Zeit, dass sich was dreht

Das Betäubungsmittelrecht ist antiquiert und erfüllt seinen Zweck nicht

Wir Moselaner sind stolz auf unsere Weinbergs-Kulturlandschaft. Jeder Bitburger bekennt sich gern zur heimischen Gerstensaftproduktion, und Triers beliebtester Arbeitgeber produziert Zigaretten.

Landauf, landab finden im Sommer große Feste statt, deren primäre Funktion im mal mehr, mal weniger kontrollierten Konsum von berauschenden Getränken besteht - und dem daraus resultierenden gemütlichen Beisammensein.

Müsste man einem zufällig in der Region gelandeten Außerirdischen erklären, warum Genuss, Betrieb und Produktion von Ethanol (der chemische Begriff für Alkohol) nicht nur gesellschaftsfähig sind, sondern beworben und letztlich subventioniert werden, während Konsumenten von Tetrahydrocannabinol (der Cannabis-Wirkstoff) in letzter Konsequenz ins Gefängnis wandern: Man käme ganz schön ins Schleudern. Jedenfalls, wenn man die Gesetze der Logik berücksichtigt.

Die Sache hat auch eine grundsätzliche Komponente. Ein freiheitlicher Rechtsstaat pflegt seinen Bürgern nicht vorzuschreiben, was sie zu tun und zu lassen haben -, wenn es Dritten nicht schadet.
Man darf zu fett essen, ohne Helm Fahrrad fahren, den ganzen Tag vor der Glotze sitzen, mit Freunden ein Fass Bier leeren.

Nichts davon ist der Gesundheit von Körper und Geist zuträglich. Aber vollkommen zu Recht würde niemand akzeptieren, wenn der Staat ihm da dreinredet.

Verbote sind allenfalls da denkbar, wo es darum ginge, unmittelbare Elementarschäden zu vermeiden.
Aber genau das ist bei weichen Drogen Fiktion.

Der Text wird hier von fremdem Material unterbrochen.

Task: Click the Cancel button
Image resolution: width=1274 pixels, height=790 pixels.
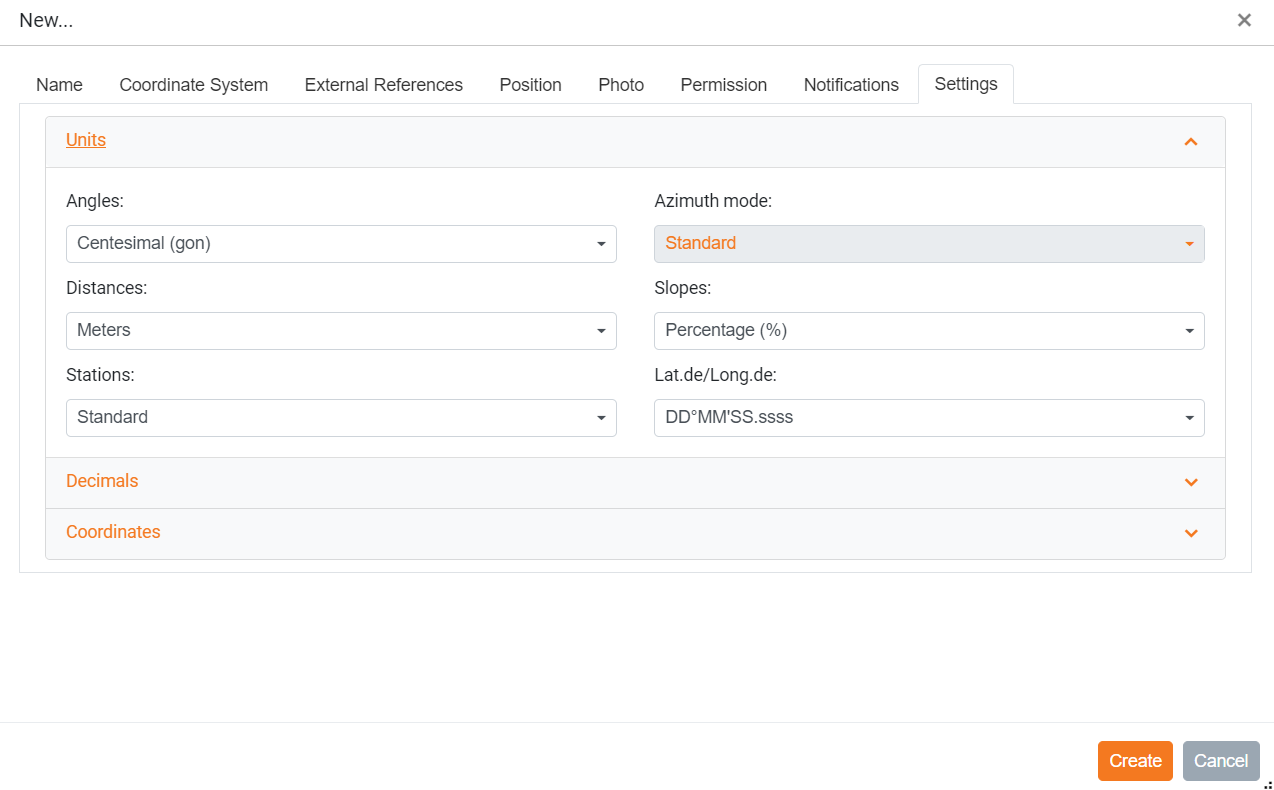Action: click(1221, 761)

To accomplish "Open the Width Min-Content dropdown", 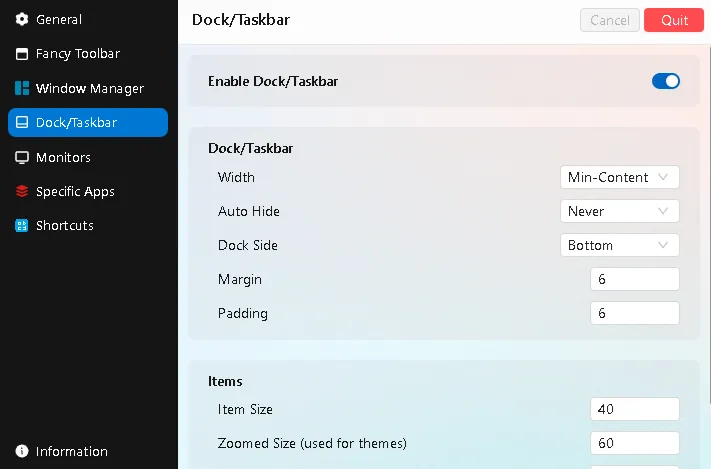I will [x=619, y=177].
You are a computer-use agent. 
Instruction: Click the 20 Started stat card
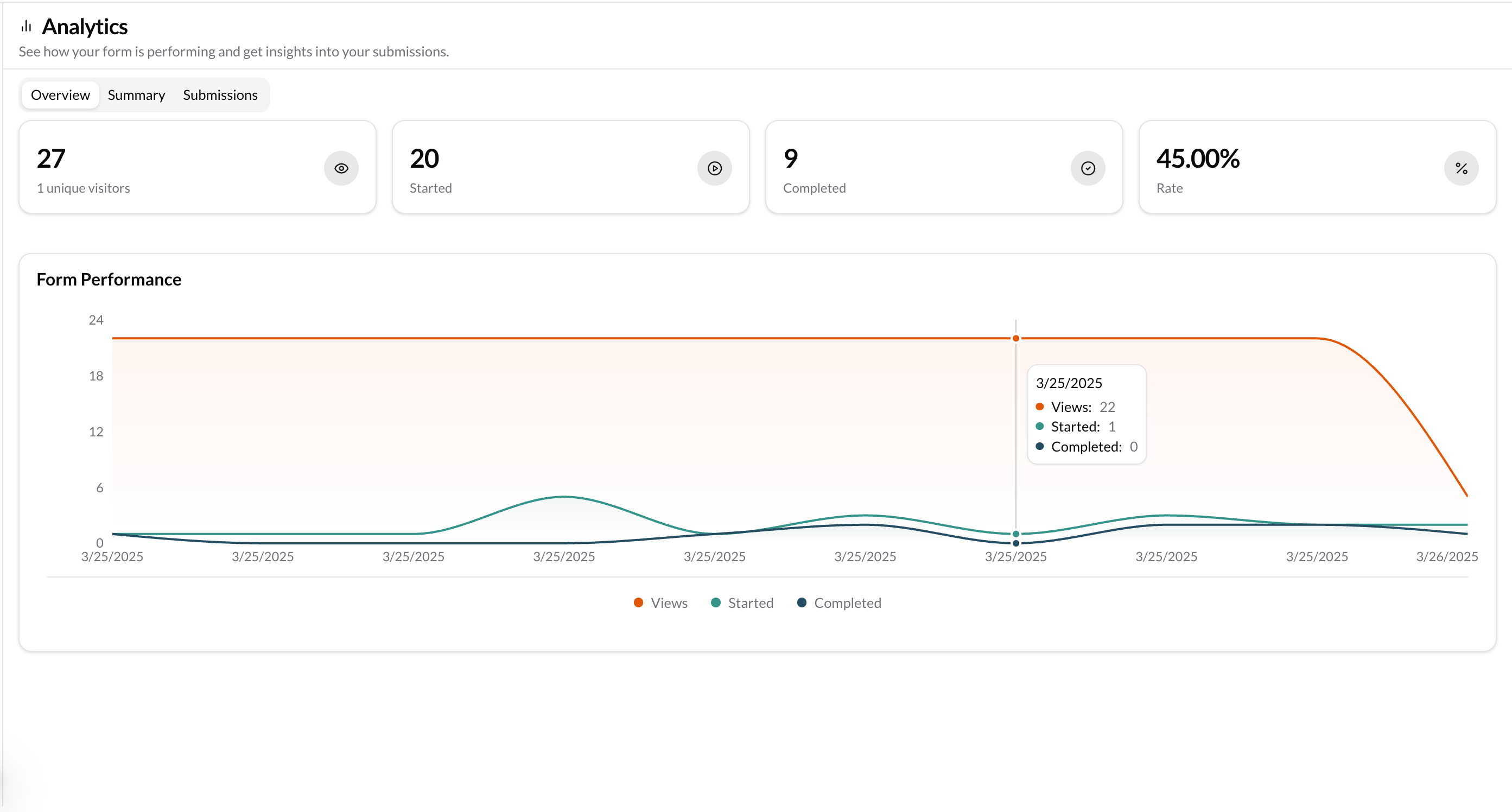pos(570,167)
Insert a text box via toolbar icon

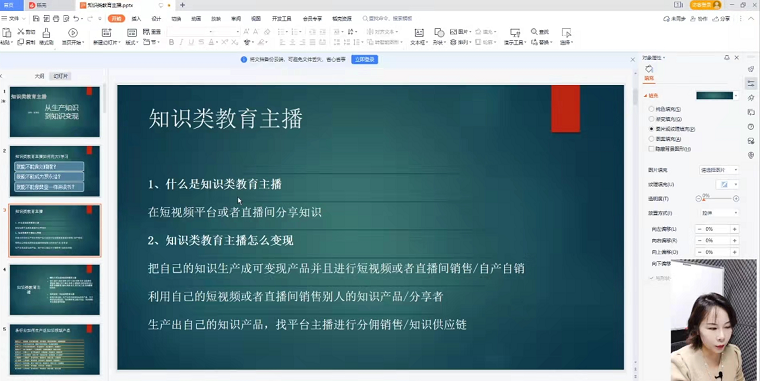[x=419, y=32]
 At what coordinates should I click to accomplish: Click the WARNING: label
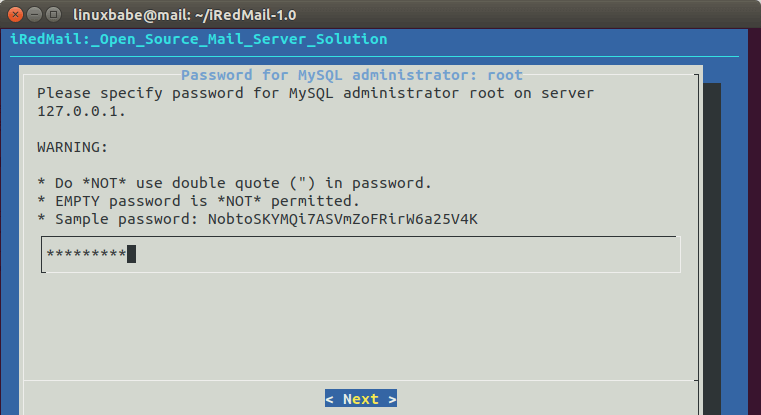70,146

Wenn der nicht-kiffende Normalbürger wüsste, wie viele Chefs, Politiker, Juristen, Manager, Ärzte und sonstige Würdenträger der Gesellschaft zumindest in einer Phase ihres Lebens den Genuss von Cannabis-Produkten praktizierten, er käme aus dem Staunen wohl nicht mehr raus. Geschadet hat es den wenigsten.

Ja: es gibt auch Menschen, bei denen es in Sucht endet. Aber wer jeden Joint als Einstiegsdroge zum Heroin-Wrack betrachtet, der müsste konsequenterweise auch hinter jedem Glas Wein den Hardcore-Alkoholiker sehen.
Wer krankhaft süchtig wird, bei dem kann es nicht nur an der Gelegenheit liegen, da muss auch etwas anderes falschgelaufen sein.

Last not least: Die Vorstellung von der abschreckenden Wirkung des Strafrechts auf potenzielle Konsumenten steht auf äußerst wackligen Beinen.

Und Prozesse wie gestern in Trier, bei denen allen Beteiligten die Unlust an diesem Spektakel förmlich anzusehen ist, tragen nichts zu einer sinnvollen Suchtbekämpfung bei.

Eher täten Entmystifizierung und Entkriminalisierung weicher Drogen Not. Schließlich galt noch für jede nachwachsende Generation die Devise: Was verboten ist, macht uns gerade scharf.